As a means of further making my point, allow me to quote Adam Smith, the founder of modern capitalism. "It is not from the benevolence of the butcher, the brewer, or the baker, that we can expect our dinner, but from their regard to their own interest." For our national drive to modernize healthcare's information technology infrastructure to succeed, we have to depend upon the "invisible hand" of competition to drive innovation and adoption. The mantra should be "competition first then cooperation".

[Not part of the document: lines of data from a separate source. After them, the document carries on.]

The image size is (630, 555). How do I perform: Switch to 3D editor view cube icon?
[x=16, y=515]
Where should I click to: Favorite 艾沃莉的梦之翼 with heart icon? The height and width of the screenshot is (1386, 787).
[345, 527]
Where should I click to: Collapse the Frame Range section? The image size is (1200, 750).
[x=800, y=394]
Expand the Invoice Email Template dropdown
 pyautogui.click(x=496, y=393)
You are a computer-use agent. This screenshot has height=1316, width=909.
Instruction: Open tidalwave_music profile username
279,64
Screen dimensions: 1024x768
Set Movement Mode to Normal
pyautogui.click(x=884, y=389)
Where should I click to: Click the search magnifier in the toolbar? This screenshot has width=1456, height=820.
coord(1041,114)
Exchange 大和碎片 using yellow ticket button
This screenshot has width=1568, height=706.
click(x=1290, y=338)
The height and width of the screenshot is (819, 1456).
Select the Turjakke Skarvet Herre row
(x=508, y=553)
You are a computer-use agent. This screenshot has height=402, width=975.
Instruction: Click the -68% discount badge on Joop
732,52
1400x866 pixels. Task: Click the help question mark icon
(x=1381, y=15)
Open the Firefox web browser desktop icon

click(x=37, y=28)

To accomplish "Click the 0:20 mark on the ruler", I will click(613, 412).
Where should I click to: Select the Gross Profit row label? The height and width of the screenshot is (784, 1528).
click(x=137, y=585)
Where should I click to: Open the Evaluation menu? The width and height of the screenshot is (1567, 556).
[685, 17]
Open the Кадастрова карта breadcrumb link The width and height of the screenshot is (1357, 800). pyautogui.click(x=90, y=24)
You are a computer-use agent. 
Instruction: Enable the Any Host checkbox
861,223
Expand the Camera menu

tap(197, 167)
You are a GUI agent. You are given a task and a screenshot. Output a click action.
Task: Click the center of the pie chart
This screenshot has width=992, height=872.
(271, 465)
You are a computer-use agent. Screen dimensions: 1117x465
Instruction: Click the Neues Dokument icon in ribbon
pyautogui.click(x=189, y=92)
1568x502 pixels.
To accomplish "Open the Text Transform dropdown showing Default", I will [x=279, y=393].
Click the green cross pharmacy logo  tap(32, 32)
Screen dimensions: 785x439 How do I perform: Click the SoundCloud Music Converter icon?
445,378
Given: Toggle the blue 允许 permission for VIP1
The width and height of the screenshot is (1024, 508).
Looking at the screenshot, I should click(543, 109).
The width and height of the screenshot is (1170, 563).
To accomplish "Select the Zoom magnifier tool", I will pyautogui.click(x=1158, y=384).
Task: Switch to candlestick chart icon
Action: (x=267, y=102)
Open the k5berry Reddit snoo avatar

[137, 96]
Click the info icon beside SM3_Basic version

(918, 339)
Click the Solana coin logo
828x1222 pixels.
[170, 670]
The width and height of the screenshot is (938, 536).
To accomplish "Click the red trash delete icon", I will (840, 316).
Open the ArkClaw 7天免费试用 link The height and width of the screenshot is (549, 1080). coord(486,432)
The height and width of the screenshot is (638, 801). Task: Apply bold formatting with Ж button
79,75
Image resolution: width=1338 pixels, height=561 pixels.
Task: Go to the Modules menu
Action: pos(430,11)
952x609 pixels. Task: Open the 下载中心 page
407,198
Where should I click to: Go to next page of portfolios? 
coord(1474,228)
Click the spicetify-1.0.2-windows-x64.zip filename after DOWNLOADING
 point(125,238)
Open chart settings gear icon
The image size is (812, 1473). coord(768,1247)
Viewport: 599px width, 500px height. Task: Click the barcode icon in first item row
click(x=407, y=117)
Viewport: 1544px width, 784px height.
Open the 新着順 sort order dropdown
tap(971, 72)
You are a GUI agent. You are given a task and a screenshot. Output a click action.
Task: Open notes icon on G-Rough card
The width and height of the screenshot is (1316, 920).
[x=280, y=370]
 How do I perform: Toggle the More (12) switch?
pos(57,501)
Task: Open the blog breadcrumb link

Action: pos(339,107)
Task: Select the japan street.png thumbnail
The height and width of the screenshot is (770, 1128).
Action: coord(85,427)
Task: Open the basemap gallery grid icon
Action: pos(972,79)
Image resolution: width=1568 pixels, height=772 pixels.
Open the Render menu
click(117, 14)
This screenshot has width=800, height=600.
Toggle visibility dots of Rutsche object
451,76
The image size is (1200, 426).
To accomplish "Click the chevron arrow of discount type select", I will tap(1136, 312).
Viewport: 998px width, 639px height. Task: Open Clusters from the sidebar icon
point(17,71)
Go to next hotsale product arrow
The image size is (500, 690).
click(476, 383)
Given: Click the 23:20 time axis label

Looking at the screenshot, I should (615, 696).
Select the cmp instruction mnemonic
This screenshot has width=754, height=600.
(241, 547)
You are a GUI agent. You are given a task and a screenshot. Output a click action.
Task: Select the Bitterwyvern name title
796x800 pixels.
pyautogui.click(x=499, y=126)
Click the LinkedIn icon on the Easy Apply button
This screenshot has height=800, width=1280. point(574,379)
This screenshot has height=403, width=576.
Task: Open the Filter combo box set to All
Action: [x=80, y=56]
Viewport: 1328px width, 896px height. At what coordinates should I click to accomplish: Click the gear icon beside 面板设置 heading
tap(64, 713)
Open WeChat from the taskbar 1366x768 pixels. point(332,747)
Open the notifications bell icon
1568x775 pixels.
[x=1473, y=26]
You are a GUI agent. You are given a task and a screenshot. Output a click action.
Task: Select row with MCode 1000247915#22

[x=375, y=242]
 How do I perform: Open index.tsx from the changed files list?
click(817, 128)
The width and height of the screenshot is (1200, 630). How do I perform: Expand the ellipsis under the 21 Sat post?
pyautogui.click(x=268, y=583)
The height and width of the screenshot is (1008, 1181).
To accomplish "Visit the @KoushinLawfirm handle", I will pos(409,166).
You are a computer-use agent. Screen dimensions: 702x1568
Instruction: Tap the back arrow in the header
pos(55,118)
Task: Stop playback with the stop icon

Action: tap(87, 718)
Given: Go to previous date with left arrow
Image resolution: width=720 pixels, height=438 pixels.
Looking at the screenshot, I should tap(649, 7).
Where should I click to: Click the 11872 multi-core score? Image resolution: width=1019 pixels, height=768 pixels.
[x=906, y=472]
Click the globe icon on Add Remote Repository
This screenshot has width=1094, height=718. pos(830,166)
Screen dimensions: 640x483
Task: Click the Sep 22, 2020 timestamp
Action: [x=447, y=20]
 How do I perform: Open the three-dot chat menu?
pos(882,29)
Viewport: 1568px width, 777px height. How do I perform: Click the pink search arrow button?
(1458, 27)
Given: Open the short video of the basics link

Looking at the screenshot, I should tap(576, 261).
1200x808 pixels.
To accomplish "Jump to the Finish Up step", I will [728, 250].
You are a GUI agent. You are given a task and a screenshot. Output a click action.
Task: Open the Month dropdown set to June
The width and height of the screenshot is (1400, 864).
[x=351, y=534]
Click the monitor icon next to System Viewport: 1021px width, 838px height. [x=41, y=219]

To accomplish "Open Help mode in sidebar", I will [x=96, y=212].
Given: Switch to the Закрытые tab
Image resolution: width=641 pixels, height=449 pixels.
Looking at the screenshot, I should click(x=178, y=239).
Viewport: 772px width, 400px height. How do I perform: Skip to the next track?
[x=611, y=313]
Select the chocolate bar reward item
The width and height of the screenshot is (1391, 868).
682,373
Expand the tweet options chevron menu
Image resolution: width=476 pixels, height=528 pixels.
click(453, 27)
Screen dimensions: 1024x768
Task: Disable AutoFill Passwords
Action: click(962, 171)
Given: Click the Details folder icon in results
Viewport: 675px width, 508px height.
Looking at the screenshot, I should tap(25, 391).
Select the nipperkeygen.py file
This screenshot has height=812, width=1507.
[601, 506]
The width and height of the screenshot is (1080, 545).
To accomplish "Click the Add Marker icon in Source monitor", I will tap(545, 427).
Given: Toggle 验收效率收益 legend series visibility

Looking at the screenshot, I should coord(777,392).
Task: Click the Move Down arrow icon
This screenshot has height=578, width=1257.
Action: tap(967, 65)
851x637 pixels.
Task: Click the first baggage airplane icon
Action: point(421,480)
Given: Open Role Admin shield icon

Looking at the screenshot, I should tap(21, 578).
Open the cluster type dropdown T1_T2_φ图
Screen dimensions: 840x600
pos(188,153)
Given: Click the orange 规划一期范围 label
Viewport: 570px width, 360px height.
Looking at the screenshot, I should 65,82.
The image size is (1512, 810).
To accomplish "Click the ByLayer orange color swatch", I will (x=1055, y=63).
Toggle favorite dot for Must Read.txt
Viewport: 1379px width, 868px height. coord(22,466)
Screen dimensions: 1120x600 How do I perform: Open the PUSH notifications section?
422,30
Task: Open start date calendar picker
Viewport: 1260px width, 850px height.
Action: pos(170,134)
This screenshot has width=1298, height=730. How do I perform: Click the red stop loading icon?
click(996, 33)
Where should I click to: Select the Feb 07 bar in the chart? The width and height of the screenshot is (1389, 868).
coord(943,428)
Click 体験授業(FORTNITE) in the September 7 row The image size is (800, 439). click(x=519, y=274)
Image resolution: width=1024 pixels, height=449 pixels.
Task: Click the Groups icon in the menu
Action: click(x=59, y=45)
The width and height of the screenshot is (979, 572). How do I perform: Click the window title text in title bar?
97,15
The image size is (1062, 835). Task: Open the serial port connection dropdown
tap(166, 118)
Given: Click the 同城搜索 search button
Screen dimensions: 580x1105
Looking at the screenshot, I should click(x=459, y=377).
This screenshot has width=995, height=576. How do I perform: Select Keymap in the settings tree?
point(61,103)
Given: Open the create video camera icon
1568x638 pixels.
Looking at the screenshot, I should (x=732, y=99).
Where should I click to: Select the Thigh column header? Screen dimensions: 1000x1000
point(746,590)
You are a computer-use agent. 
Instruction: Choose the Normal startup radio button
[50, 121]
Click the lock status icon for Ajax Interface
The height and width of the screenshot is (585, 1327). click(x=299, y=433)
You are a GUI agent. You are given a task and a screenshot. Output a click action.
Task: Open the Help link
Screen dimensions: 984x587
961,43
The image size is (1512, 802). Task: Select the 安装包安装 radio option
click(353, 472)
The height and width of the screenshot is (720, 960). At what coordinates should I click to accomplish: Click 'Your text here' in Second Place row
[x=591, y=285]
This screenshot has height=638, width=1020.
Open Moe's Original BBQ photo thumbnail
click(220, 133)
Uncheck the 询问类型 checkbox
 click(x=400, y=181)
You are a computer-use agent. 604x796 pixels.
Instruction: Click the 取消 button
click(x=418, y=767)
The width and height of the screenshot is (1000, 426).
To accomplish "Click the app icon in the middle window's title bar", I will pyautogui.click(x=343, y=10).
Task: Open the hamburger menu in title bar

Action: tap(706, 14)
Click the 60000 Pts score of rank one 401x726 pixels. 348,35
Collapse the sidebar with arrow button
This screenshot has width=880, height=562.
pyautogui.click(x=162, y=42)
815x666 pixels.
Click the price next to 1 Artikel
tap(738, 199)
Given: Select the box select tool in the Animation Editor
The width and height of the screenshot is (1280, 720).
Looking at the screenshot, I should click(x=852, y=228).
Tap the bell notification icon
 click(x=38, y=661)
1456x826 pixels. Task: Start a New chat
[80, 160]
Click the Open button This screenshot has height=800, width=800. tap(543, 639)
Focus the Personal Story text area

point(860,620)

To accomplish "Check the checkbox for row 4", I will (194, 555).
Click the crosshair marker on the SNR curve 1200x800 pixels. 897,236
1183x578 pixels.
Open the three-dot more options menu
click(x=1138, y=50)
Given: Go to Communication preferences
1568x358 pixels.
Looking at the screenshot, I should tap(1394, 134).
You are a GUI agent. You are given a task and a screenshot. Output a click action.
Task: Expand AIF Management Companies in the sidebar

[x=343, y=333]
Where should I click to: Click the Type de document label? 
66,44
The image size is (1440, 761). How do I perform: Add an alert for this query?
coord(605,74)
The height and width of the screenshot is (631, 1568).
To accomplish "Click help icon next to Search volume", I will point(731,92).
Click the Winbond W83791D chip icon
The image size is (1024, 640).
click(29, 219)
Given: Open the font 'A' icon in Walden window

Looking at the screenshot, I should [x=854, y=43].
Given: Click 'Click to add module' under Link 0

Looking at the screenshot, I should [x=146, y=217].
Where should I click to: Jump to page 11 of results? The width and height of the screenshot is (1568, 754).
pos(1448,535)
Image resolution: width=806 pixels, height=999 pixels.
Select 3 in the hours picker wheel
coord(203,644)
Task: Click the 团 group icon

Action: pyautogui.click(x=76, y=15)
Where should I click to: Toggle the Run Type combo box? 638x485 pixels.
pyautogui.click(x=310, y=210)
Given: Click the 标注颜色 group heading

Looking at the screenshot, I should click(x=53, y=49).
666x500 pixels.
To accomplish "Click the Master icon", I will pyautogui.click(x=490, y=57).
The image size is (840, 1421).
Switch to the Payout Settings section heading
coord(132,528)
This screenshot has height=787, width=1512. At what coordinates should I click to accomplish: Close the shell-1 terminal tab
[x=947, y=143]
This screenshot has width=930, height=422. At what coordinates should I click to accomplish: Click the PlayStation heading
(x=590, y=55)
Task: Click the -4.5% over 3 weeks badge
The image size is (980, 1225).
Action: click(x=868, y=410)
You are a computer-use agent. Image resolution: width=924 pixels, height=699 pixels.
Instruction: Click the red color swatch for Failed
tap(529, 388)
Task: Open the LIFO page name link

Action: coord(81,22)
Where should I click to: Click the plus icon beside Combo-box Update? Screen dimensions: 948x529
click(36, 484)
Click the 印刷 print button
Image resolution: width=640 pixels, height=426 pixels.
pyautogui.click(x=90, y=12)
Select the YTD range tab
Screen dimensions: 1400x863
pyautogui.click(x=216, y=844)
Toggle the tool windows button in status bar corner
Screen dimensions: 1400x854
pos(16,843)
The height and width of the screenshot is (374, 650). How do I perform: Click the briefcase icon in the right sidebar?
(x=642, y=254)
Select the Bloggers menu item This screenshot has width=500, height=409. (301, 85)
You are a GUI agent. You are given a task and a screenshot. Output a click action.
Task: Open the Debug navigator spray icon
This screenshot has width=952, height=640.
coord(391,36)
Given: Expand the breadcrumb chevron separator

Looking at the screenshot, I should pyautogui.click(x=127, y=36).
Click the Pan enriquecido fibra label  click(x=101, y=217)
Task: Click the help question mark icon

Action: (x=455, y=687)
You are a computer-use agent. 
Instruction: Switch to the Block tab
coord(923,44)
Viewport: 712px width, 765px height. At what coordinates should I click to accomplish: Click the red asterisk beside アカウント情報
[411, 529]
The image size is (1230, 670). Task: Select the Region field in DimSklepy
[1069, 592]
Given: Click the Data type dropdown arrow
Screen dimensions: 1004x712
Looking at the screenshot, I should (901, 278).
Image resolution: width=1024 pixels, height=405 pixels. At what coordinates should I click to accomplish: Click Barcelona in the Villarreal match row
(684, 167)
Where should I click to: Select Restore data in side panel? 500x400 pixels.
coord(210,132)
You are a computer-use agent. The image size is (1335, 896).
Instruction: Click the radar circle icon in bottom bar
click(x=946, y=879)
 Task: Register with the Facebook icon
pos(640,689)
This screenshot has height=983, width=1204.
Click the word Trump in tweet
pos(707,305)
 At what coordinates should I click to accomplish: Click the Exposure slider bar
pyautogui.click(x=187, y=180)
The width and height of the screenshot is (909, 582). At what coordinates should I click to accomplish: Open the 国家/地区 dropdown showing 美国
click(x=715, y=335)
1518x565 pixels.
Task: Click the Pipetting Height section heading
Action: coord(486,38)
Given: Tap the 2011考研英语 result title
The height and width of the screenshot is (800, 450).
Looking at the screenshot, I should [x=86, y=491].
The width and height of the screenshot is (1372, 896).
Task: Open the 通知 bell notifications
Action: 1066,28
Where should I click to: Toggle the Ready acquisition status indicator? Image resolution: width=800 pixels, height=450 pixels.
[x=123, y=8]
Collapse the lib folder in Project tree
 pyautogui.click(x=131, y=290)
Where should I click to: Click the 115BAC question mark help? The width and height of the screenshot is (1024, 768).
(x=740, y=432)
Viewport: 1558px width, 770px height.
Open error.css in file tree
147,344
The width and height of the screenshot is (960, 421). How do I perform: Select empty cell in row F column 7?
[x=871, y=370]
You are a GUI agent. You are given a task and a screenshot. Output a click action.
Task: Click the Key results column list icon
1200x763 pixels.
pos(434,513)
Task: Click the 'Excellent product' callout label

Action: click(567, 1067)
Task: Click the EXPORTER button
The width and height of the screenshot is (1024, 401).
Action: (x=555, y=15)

Health systems should be provided the opportunity to compete for physicians and patients using information technology as a competitive advantage. Exchanges, more than any other type of information technology, provide health systems the opportunity to leverage technological innovation to establish and improve relationships with their physician and patient communities. The inter-system exchange of information will naturally follow, using national standards and freely available infrastructure such as the NHIN-CONNECT, as health systems reach a point at which their return on investment is improved by leveraging their technology to cooperate. Just look at the commercialization of the World Wide Web as the case study.
Summary
If the GOHCR wishes to use state and federal funds to improve the quality of health care by subsidizing Pennsylvania health systems such that adequate information technology is more attainable, I recommend GOHCR provide health systems with financial incentives for health information exchange adoption instead of using expediency as a reason to circumvent the competitive bidding processes. By offering Pennsylvania’s healthcare community a single technology choice with a single perspective and approach, the GOHCR fails to grasp an opportunity to encourage innovation. Rather, the default selection of a single vendor stifles innovation and jeopardizes health systems' ability to adhere to their mandate to provide the best possible care to their communities.
In my opinion, GOCHR's proposed plan represents an incomplete assessment of the key issues and potential solutions masquerading as a rational decision driven by a need to achieve speed to market.
As a postscript, the pool of several hundred or so connected physicians in the state of Delaware is hardly comparable to the needs of Pennsylvania’s legion physicians. Our health information exchange (www.MobileMD.com) has more than 1,000 physicians connected in the commonwealth of Pennsylvania, from Pittsburgh to Philadelphia, and we’ve just begun. By "hanging its hat" on the Delaware initiative as a proof of concept, the GOHCR appears to have failed to conduct appropriate due diligence and deliberation with respect to the challenges facing such an initiative.
The citizens of Pennsylvania deserve and expect better.
ED. NOTE: On Monday, December 21, 2009, MobileMD submitted a formal response to the Governor’s Office of Health Care Reform (GOHCR) for a Pennsylvania Health Information Exchange.